Out for my solitary 4 miler this morning (which sucked butt, btw...more on that later).  When I'm about a mile and a half in, I see something in the grass.  Normally it's a rabbit and will scurry off.  And sometimes they'll run in the direction I'm running....then dart across the sidewalk....then back....then sprint ahead.  I'm all like "I'm not chasin' you lil' bunny fo-fo....just stop" but they don't seem to listen.

Anywho...in the grass.  I see something that appears to be crouched down.  I could tell it wasn't a rabbit and first thought was a bobcat kitten/cub as it was small.  Shortly there after, I got a little nervous as a kitten will have a momma near.  Now....being from the country, I know that if I'm not a little animal/rodent or a chicken....I'm fine.  But still, coming upon a bobcat isn't the most fun thing on a jog.  I did have a quick thought of "well....this can be my interval training".  As I get within 10 yards, it starts across the sidewalk and I hear *click-click-click....* and I realize that I'm coming upon an armadillo.  They're docile and more scared of you....and they are the worlds worst animal at getting across the street.  So....the armadillo realizes that I'm coming up and quickly heads back the other way.

That interaction and the thought of the senseless murders of armadillos every year on Texas streets by out of control cars and truck.....brought me back to a FB post I saw not too long ago.
The Balloon says "Get Well Soon"

Then....with the armadillo being the State Animal of Texas (actually the Nine-Banded Armadillo), I thought of all the cool facts of the armadillo that we were taught in school.

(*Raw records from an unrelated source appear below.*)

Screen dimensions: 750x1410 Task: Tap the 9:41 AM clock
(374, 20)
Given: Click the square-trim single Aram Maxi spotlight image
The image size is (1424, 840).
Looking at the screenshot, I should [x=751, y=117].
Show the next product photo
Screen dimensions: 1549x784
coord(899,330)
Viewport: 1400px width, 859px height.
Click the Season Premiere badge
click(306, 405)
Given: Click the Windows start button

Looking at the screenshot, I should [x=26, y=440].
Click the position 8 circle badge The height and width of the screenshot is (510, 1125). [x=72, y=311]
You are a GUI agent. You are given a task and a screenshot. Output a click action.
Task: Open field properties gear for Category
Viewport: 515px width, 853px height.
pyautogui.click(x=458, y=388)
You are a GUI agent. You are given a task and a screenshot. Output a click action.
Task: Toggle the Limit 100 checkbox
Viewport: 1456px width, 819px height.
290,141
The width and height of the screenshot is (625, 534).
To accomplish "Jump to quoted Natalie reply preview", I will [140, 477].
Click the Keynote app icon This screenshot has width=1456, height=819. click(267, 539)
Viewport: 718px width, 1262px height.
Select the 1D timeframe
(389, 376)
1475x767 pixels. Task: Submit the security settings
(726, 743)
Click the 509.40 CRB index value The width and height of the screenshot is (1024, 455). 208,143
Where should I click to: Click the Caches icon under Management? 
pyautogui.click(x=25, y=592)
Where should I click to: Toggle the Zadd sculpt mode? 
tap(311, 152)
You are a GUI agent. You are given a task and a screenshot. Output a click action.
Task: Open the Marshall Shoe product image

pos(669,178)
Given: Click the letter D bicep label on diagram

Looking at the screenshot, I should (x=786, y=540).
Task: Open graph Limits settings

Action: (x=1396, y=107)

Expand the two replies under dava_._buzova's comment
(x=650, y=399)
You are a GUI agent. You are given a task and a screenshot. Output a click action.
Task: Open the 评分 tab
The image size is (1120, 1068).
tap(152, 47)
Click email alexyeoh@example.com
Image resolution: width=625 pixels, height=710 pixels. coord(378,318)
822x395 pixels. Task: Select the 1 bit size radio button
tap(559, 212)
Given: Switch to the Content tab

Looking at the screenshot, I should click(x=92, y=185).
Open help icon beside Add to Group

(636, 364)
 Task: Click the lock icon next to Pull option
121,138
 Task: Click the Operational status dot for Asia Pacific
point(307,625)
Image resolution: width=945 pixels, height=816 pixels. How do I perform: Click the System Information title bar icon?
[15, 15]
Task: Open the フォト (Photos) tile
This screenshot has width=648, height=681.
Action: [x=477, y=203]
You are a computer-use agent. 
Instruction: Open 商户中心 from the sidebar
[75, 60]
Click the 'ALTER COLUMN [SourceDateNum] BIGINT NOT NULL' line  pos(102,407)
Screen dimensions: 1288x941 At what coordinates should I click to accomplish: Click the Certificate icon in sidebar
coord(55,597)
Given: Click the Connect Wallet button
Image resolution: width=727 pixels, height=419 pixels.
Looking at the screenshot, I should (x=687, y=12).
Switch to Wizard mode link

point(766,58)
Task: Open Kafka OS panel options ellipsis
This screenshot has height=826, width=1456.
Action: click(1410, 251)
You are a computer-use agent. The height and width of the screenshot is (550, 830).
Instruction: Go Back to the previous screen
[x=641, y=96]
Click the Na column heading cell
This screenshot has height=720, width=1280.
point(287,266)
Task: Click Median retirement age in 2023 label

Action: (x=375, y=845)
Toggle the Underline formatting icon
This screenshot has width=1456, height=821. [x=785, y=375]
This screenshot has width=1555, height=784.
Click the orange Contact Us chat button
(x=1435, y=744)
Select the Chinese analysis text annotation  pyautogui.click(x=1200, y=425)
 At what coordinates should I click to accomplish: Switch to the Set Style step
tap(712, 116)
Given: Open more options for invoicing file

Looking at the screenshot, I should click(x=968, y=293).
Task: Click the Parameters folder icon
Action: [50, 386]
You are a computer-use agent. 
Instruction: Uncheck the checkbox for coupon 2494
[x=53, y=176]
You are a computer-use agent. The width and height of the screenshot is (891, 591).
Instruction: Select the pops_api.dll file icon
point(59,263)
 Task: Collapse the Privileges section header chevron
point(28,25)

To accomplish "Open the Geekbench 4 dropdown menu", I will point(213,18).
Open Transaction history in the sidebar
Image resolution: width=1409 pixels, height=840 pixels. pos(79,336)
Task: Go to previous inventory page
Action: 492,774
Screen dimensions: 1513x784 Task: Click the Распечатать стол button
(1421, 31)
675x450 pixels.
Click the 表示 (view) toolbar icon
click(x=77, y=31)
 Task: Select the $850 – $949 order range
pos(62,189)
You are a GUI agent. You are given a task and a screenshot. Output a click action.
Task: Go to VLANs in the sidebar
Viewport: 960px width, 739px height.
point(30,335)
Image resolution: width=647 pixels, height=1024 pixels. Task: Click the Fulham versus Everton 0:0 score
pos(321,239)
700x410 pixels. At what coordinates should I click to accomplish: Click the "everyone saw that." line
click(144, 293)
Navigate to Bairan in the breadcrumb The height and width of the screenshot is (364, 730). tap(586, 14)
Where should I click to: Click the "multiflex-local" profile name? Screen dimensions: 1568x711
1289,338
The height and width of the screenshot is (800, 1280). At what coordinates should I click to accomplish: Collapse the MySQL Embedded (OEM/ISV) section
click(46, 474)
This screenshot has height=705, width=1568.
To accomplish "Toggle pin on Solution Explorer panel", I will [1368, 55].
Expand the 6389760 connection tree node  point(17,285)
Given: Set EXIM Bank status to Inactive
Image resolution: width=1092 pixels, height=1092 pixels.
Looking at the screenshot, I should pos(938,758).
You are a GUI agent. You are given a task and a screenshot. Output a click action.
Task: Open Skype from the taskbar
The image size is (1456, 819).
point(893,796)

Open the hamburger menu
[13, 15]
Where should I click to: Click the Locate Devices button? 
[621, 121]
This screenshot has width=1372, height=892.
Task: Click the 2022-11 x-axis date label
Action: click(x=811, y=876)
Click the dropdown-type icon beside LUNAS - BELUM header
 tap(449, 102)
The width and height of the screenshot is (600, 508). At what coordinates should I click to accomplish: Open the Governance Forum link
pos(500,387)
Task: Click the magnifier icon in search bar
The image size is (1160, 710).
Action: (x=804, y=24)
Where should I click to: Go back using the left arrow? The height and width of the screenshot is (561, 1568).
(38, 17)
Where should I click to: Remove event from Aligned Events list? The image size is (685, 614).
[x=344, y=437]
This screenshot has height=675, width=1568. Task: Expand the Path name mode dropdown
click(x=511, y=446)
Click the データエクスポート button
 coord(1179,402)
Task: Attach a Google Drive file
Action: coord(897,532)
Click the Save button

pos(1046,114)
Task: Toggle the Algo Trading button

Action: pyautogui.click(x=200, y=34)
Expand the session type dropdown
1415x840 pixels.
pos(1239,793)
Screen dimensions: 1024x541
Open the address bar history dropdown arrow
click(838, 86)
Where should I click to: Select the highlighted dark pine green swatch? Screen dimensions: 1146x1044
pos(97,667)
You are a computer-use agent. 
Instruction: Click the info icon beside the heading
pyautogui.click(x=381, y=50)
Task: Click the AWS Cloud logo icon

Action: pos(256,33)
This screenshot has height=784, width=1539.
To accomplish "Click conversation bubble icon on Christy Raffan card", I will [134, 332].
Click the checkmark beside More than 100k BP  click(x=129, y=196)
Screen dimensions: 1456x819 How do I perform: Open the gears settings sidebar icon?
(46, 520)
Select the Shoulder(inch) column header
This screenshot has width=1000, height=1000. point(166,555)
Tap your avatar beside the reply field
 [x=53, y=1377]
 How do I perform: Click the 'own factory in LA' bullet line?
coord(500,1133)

**Armadillos have four babies at a time, always all the same sex. They are perfect quadruplets, the fertilized cell split into quarters, resulting in four identical armadillos.

**Armadillos get an average of 18.5 hours of sleep per day.

**Armadillos can walk underwater.

**Armadillos are the only animal besides humans that can get leprosy.

**When an armadillo is frightened it jumps straight into the air.

**Armadillos can be housebroken.

**Armadillos have a very low need of oxygen. Even when burrowing they can stop breathing for 6 minutes by storing air in the trachea and wide bronchus.

**The name "Armadillo" comes from the Spanish explorers word meaning "Little Armored Thing"

So that was my morning.  Oh....and the run sucked because I ran slow and it was hot (80 degrees) and humid and no wind to cool the body down.  Ran 4.01 in 44:45.  That's absolutely horrible.


  1. huh

    we don't have armadillos in Australia. You've armed me with an arsenal of random information!